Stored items
+++
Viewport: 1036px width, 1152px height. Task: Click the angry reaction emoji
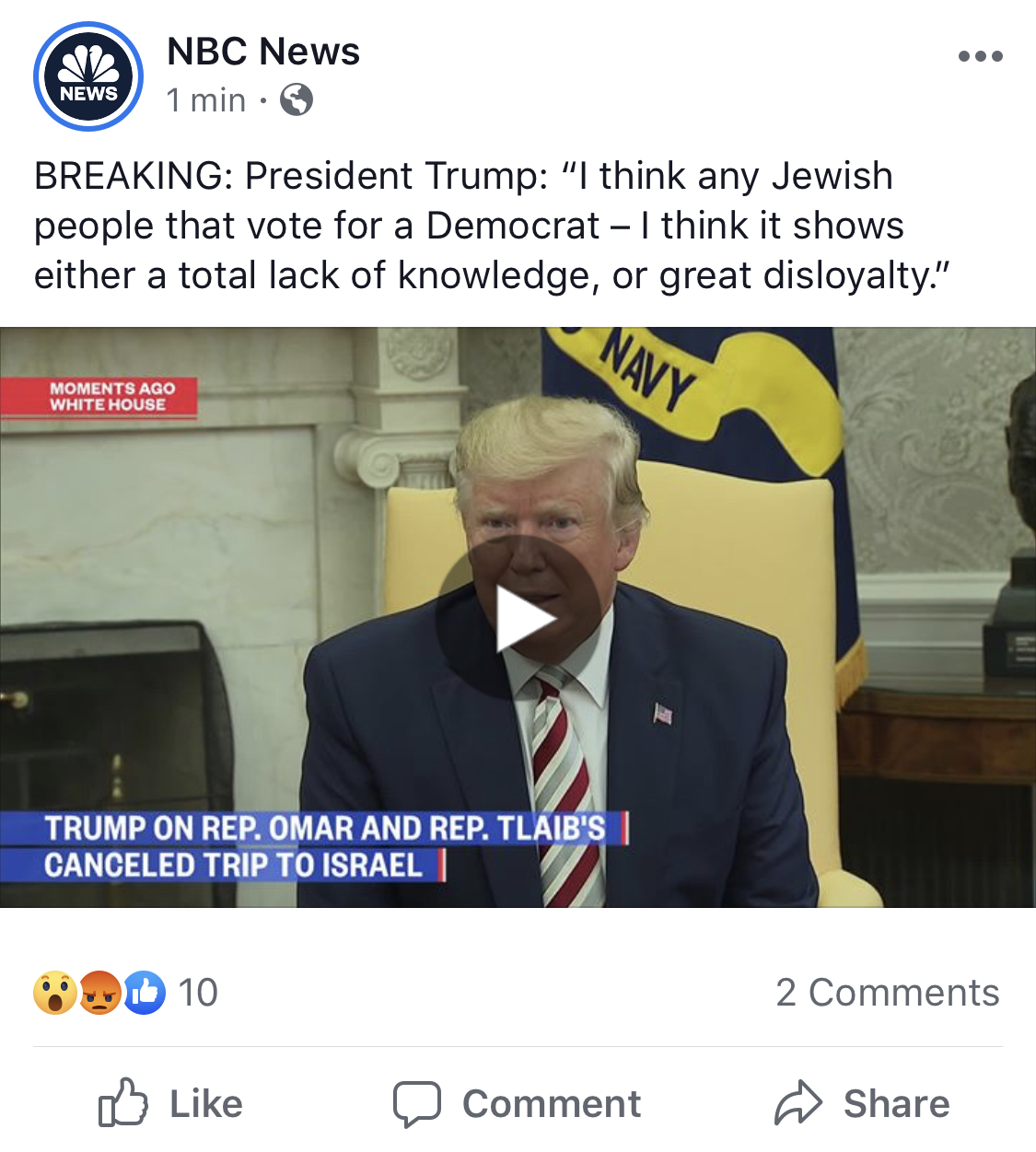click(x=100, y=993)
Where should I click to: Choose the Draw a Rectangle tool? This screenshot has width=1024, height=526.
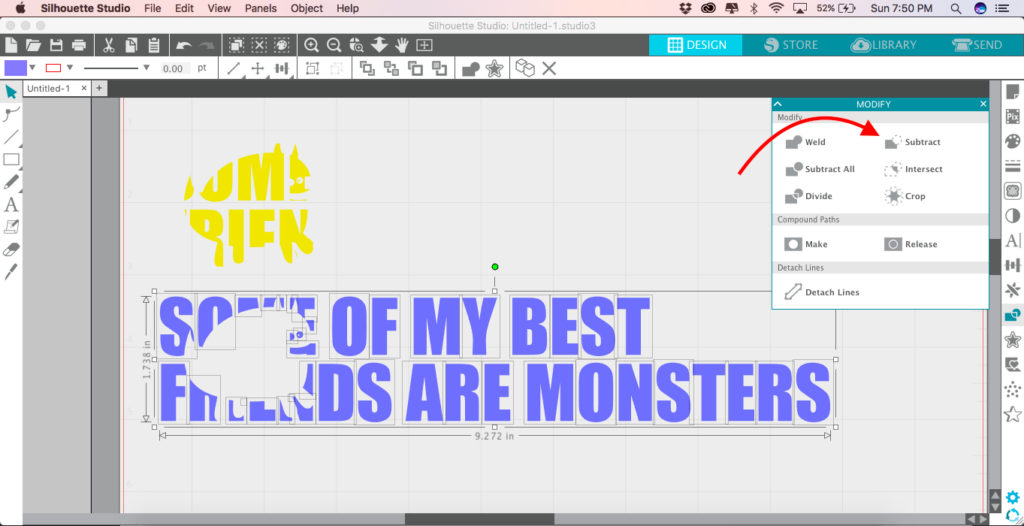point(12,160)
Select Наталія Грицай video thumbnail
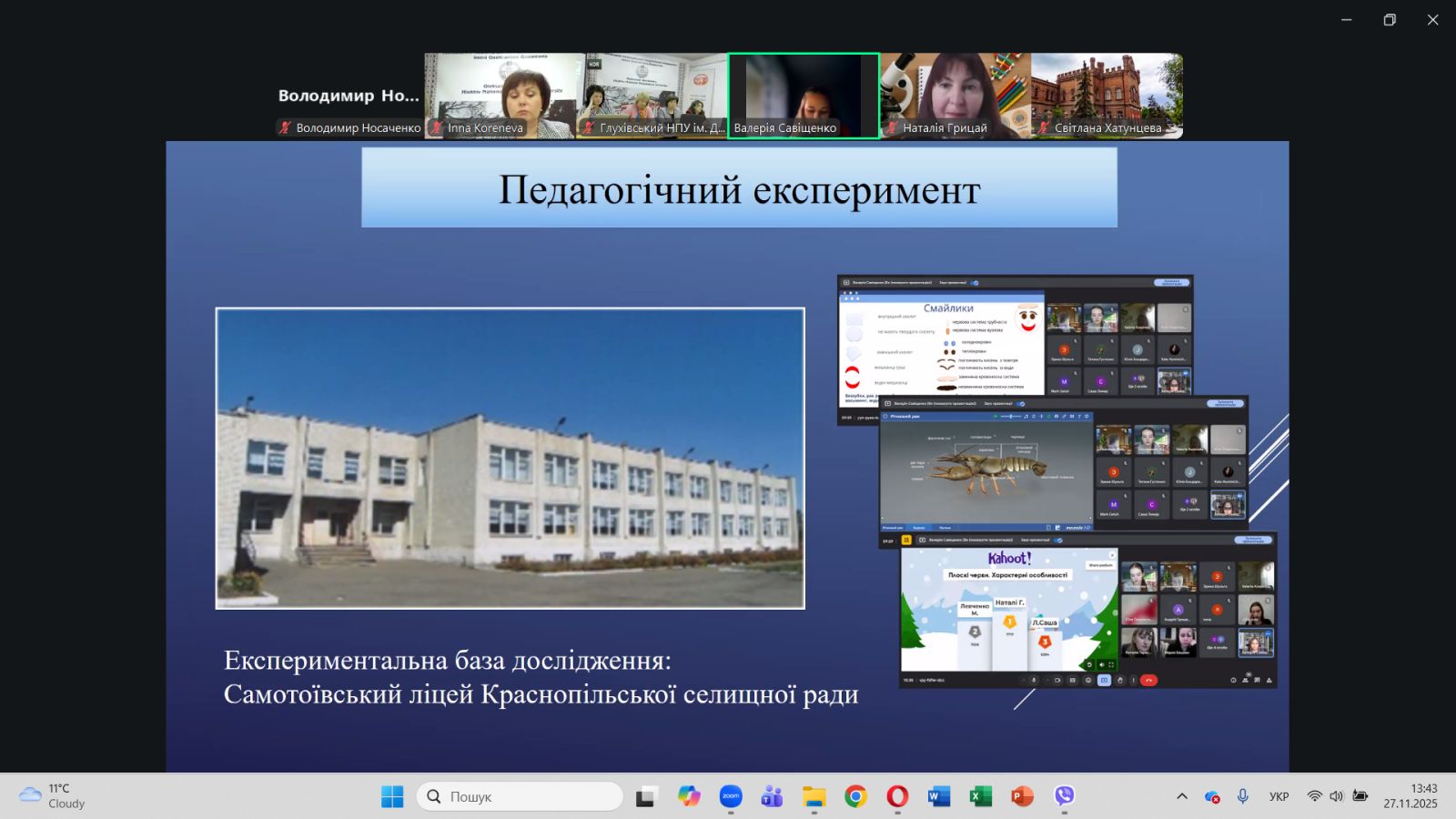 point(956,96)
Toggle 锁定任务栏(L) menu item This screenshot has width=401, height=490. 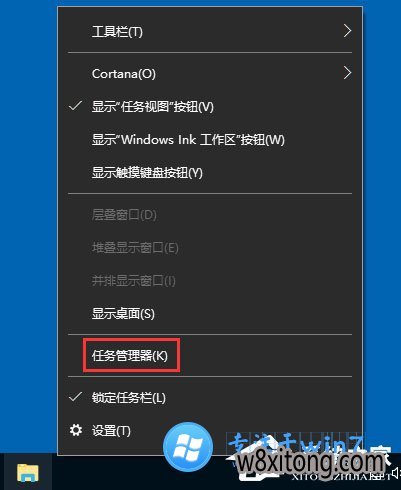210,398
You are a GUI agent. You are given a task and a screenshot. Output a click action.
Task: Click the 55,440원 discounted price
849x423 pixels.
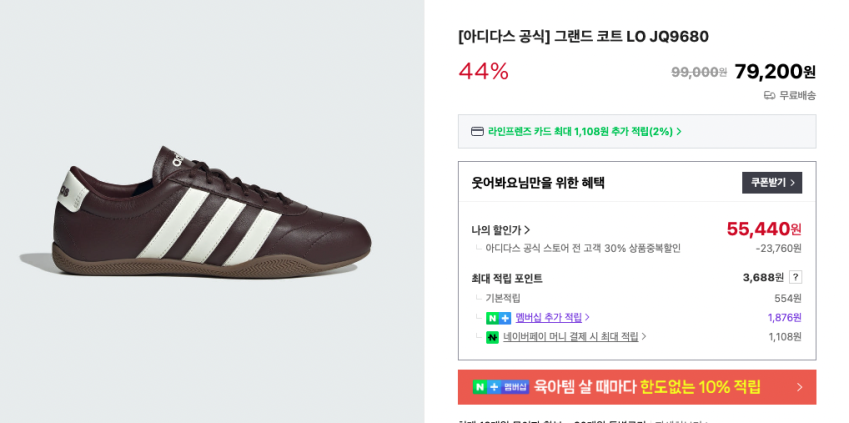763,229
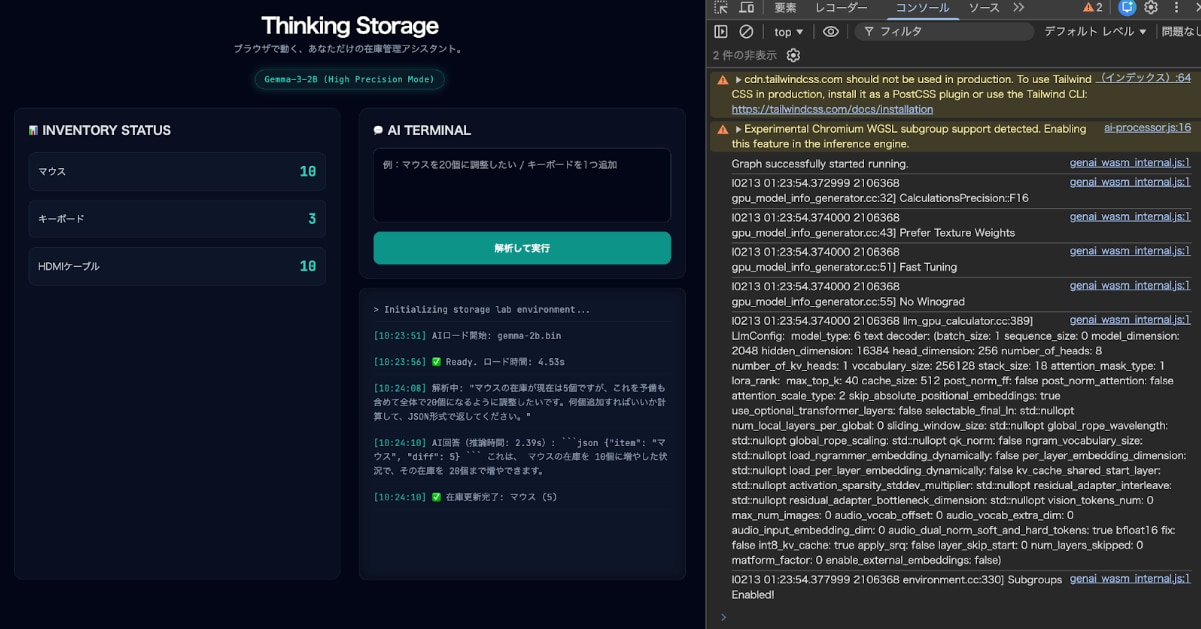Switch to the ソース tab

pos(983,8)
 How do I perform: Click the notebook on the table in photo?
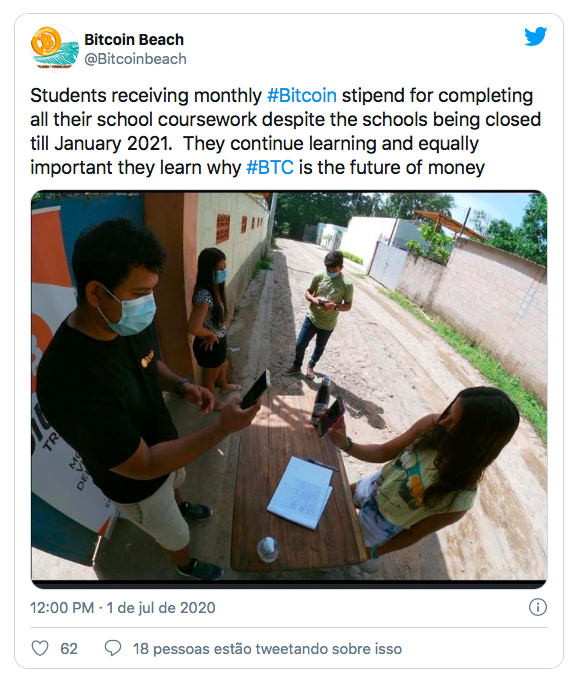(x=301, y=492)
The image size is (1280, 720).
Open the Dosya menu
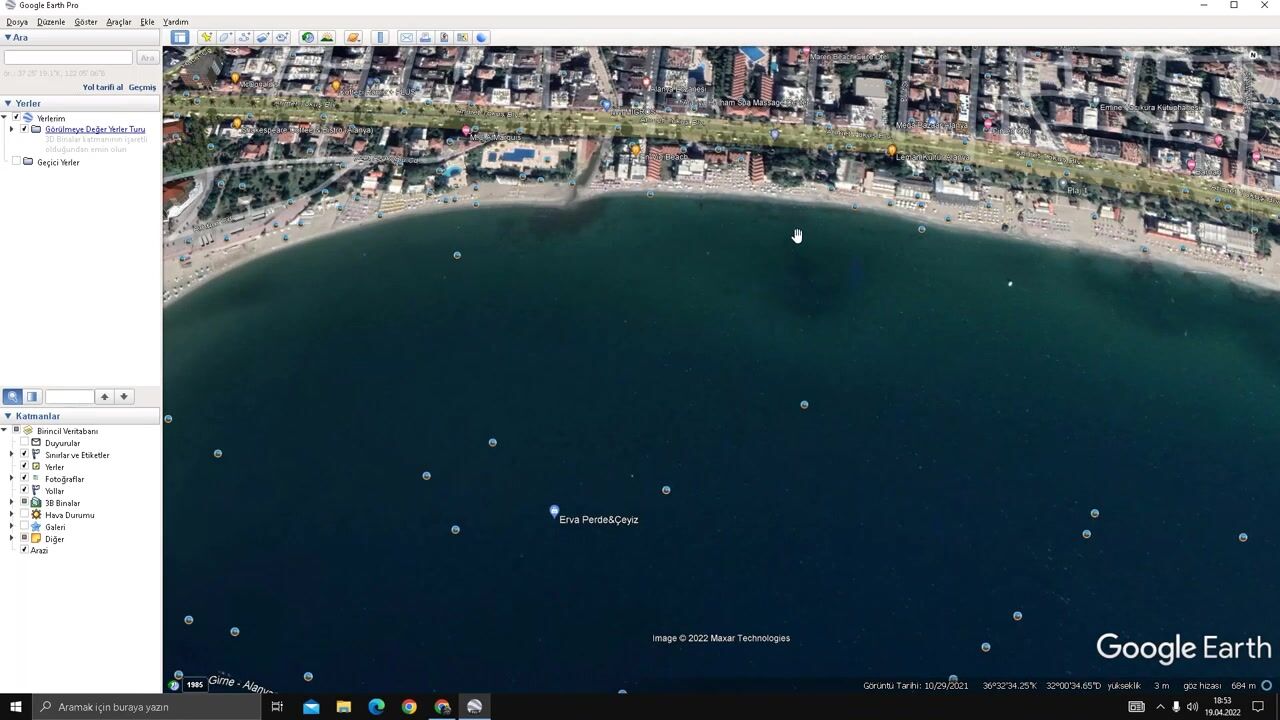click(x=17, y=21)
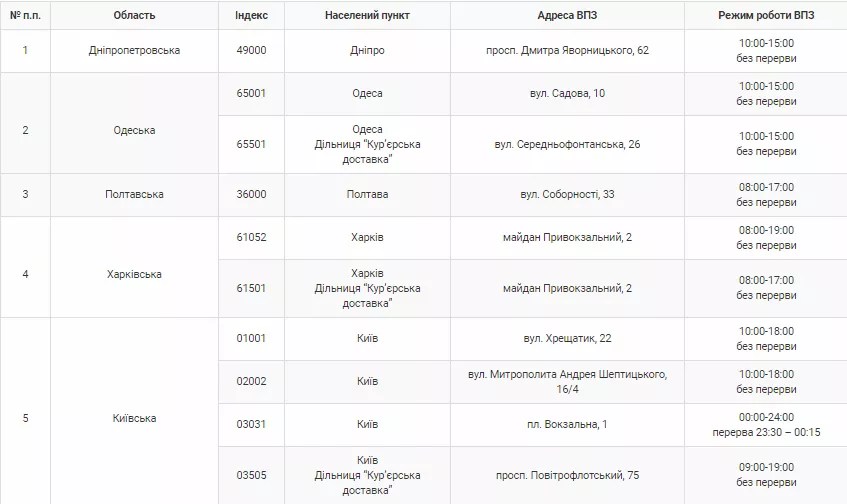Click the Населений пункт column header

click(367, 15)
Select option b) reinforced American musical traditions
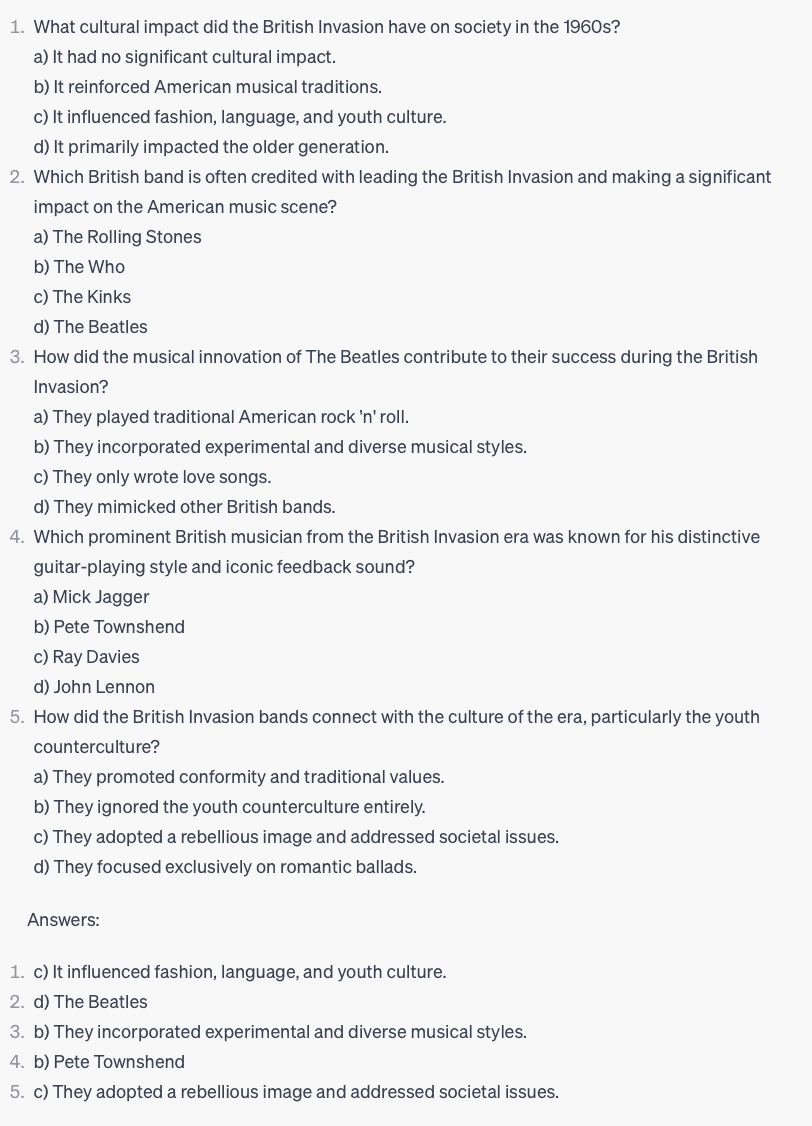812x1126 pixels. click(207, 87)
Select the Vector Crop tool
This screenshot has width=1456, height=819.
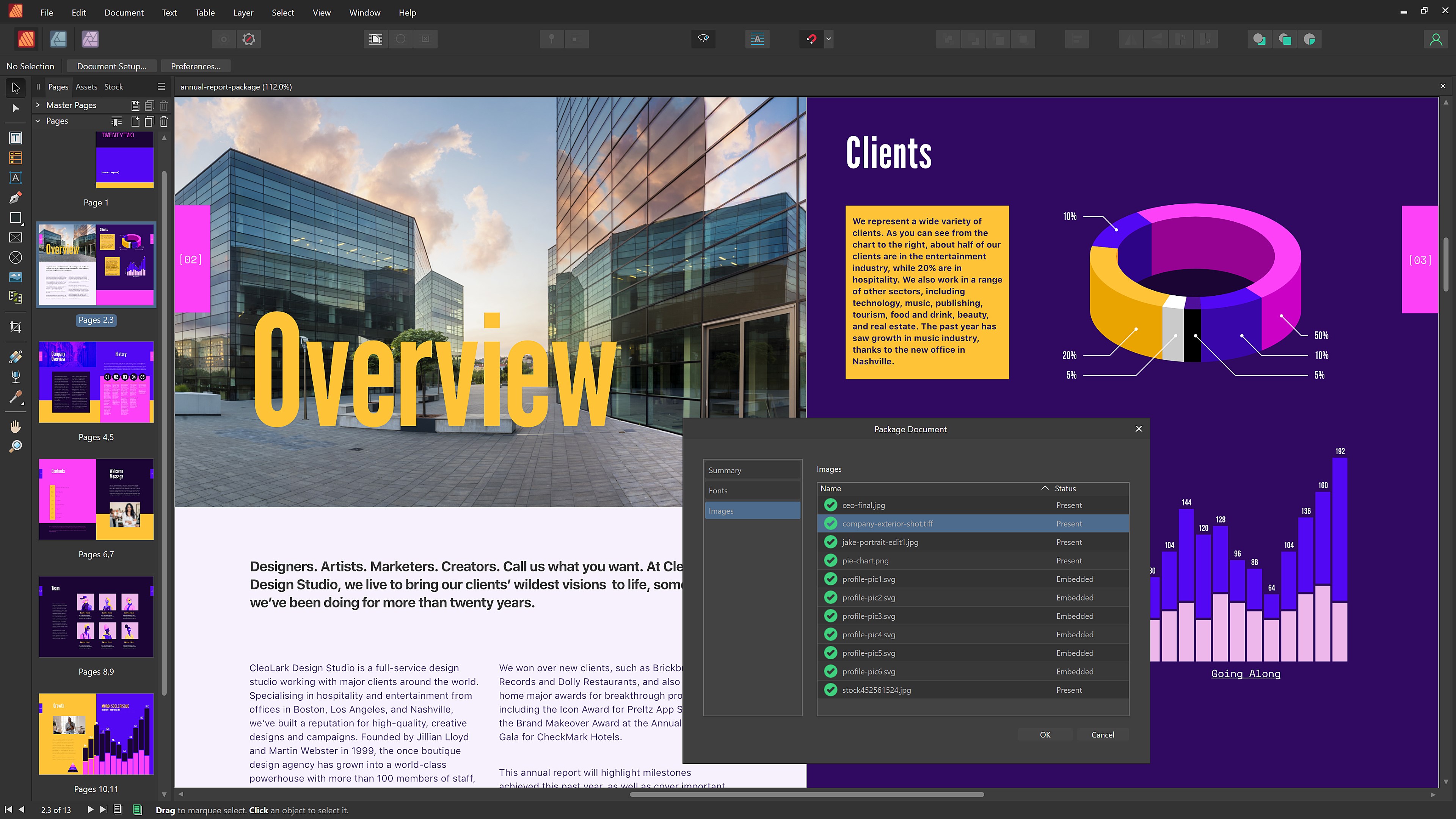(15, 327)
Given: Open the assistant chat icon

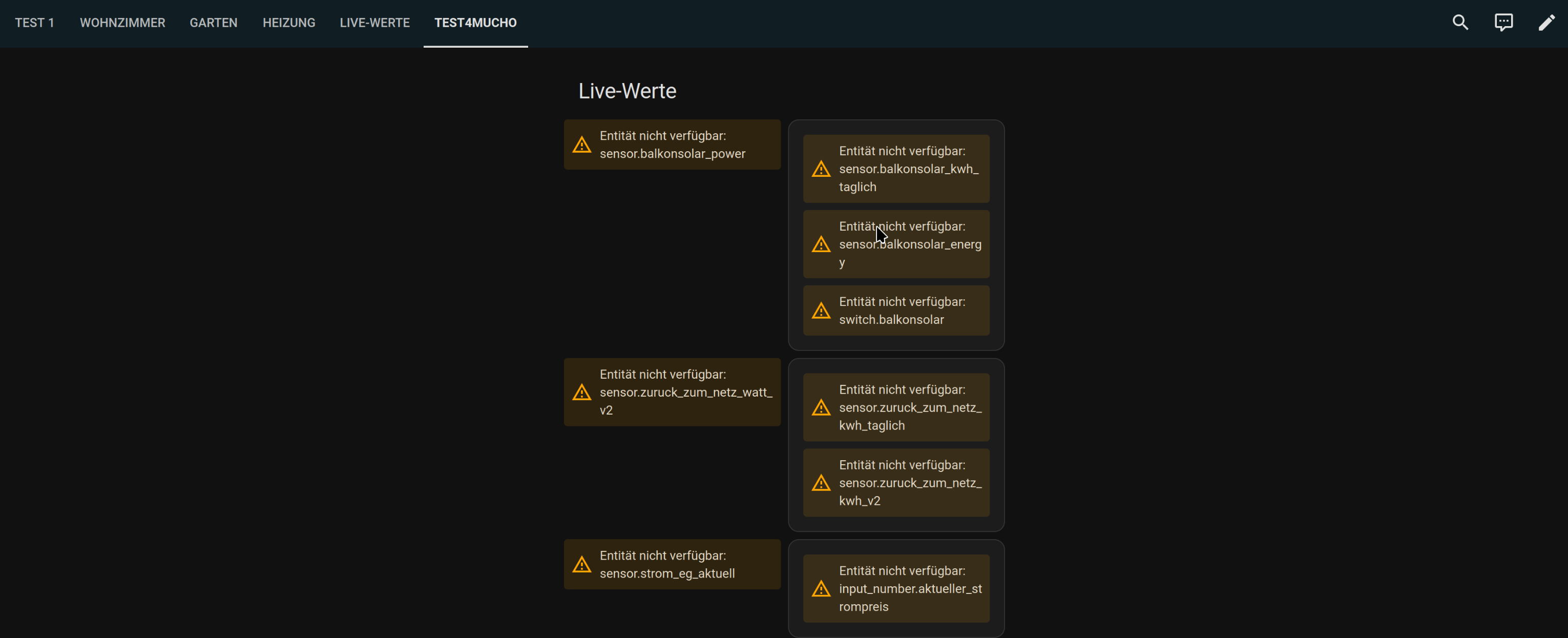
+++
» **Problem statement**: Update the stretch from the start of the items through the line containing "point(12,160)" by replacing "Rectangle" with "Circle", keeping everything else unchanged. Leave the pictures out of your answer.

» **The reply**:
Viewport: 1036px width, 1152px height. Task: Click the angry reaction emoji
click(x=100, y=993)
Where should I click to: Choose the Draw a Circle tool? This screenshot has width=1024, height=526.
point(12,160)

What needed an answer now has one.